Hadoop Index Task fails with ClassNotFoundException when trying to use Azure Data Lake store

Hi,

I have druid setup to use a hadoop cluster (HDInsights) hosted in Azure. It works fine when I use Azure blob as storage, but recently I wanted to try out using Azure Data Lake Store instead.

When I submit a index job I get “java.lang.ClassNotFoundException: Class org.apache.hadoop.fs.adl.HdiAdlFileSystem not found” in the log.

Any help to get this working would be great!

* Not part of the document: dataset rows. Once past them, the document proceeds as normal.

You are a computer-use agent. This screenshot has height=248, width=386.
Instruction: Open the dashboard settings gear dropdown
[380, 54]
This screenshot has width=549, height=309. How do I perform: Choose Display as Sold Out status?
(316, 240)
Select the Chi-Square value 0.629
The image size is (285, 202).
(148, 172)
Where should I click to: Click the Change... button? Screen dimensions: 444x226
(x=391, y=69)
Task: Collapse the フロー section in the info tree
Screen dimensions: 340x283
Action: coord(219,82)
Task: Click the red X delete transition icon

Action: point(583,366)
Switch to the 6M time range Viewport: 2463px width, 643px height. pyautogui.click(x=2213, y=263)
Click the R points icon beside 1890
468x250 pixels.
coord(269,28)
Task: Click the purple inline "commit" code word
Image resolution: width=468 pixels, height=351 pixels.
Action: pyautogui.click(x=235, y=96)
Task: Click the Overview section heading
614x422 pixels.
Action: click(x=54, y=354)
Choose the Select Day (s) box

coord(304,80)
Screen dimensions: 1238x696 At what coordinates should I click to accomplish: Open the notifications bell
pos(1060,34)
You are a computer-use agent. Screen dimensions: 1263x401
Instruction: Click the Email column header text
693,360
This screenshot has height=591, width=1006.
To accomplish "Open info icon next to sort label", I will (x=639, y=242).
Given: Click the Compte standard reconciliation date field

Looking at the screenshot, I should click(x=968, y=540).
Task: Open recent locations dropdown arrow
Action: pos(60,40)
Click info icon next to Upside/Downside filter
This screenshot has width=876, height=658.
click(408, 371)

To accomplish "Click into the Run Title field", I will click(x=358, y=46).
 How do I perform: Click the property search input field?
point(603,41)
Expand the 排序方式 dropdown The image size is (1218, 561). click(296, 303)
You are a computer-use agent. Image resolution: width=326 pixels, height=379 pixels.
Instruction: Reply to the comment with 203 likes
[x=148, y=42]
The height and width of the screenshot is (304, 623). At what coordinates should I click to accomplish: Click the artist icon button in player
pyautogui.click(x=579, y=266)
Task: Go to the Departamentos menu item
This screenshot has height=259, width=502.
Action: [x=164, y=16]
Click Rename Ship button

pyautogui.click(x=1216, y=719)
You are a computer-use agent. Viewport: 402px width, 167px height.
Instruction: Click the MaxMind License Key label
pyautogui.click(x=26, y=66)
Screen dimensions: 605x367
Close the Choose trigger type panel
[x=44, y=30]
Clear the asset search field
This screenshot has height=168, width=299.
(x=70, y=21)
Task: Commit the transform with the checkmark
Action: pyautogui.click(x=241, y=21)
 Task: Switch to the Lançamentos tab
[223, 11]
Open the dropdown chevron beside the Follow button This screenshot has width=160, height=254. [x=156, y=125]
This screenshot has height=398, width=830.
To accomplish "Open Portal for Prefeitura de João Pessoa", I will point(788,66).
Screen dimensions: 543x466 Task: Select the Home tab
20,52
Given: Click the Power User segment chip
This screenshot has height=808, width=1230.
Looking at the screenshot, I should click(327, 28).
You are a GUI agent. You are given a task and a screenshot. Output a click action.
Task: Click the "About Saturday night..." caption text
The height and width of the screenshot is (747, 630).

This cluster is using druid 0.9.1.1.

Details:
I have copied the cluster *.xml files to my druid middle manager node. I also downloaded azure-data-lake-store-sdk.jar and put it in my hadoop_dependencies folder on the middle manager node. I should also add that the data I want to index and druid deep storage is on Azure Blob. In the log I can see that it finds my data files correctly as shown in the logs here:
2017-11-29T16:20:49,841 INFO [task-runner-0-priority-0] io.druid.indexer.path.GranularityPathSpec - Checking path[wasb://data@myaccount.blob.core.windows.net/sandbox/2017/11/29/15]
2017-11-29T16:20:50,017 INFO [task-runner-0-priority-0] io.druid.indexer.path.GranularityPathSpec - Appending path [wasb://data@myaccount.blob.core.windows.net/sandbox/2017/11/29/15/-1824167840_ac5a4be1a7a141a4a30f98bcaadb4dfa_1.avro]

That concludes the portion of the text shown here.